The strategy is not a Russian roulette game. The challenge is now to define several scenarios corresponding to major development options that the energy company will be able to draw from its analysis and knowledge of the environment. Each scenario is studied in an interdependent way to highlight, in particular, the decisions that need to be taken in the short term and to choose the most robust options in all the scenarios.
Energy systems and offers require profitable investments over very different periods, from a few months / years to a few decades. The strategic process of any energy company must enlighten long-term investment issues, reducing them to what is strictly necessary, and allow flexibility to decide, when they become useful, investments in the short term.
The strategy is now less a trajectory than a fair planning of the structuring decisions about the development and evolution of the organizations. As such, the visionary dimension of the strategy is waning. I have already spoken on the subject recently.

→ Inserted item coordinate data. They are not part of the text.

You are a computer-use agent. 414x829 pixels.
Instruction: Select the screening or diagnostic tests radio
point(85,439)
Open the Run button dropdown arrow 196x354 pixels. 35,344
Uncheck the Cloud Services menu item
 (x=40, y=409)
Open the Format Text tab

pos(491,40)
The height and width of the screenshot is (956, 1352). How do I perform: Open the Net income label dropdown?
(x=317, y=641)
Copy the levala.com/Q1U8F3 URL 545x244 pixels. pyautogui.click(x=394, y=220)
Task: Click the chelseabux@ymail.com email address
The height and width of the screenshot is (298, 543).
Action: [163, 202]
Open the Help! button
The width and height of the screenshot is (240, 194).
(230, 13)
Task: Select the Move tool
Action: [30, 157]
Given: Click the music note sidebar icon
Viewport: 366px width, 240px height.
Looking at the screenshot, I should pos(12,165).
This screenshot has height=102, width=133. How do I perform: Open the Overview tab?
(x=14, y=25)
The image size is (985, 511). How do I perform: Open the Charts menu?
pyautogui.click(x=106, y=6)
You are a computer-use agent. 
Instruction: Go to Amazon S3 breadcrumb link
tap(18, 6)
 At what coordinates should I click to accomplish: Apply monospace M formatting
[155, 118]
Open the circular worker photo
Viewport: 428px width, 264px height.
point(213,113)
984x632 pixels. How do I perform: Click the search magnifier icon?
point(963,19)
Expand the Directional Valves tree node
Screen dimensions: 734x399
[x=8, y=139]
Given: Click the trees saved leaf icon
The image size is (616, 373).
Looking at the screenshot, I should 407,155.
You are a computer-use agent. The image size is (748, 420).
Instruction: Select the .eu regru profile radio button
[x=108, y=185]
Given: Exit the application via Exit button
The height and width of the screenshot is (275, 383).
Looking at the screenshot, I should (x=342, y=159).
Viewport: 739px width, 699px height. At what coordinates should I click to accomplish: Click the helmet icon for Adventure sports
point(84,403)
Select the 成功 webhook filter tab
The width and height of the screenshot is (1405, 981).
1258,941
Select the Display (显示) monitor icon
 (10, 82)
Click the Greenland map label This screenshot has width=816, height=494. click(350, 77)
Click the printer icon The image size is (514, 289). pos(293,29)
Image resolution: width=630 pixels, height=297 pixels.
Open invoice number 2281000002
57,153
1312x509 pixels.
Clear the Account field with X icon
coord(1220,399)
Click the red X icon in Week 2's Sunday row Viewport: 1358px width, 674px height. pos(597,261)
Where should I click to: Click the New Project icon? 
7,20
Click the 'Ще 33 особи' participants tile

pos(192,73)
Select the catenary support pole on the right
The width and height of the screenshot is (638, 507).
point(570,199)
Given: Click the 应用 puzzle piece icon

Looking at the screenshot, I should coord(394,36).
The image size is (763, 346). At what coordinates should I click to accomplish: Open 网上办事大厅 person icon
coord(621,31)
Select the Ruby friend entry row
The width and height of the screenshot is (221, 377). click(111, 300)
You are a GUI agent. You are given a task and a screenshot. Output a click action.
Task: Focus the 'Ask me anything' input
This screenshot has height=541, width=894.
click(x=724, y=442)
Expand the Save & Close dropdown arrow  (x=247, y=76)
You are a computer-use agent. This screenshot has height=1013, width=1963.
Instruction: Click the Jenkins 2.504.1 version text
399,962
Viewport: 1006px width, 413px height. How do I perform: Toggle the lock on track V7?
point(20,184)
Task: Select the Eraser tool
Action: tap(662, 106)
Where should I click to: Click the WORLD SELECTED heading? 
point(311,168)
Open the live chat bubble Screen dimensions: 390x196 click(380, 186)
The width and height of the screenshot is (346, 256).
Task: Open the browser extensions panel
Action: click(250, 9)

In addition, two qualities seem essential to me:
– To develop the greatest possible intimacy and empathy with the environment to capture all the signals to understand their current and future evolutions.
– To be able to give meaning to a company trajectory. The vision no longer concerns an objective to be attained, an imagined world in which an organization is projected: it must rather allow to glimpse a winning path. At every moment, on this trajectory, the energy company must give meaning to its action for the community, for individuals, for its customers and for its shareholders. If its objectives are not meaningful, they will have all the difficulties to be achieved.
The art of building business strategy has evolved, as has the art of war, which sometimes inspired it. Influencing forces, interactions and interdependencies are more numerous. While the environment of energy companies has never been so complex, uncertain and threatening, the strategic approaches of many of them do not evolve. The “business canevas” is often the most recent tool that has been adopted. The work of the teams is no longer guided and often confusion and vagueness are the consequence.
In my conferences and with my clients, I will continue tirelessly to promote more modern, meaningful and systemic approaches: the feedback I receive on this subject motivates me even more.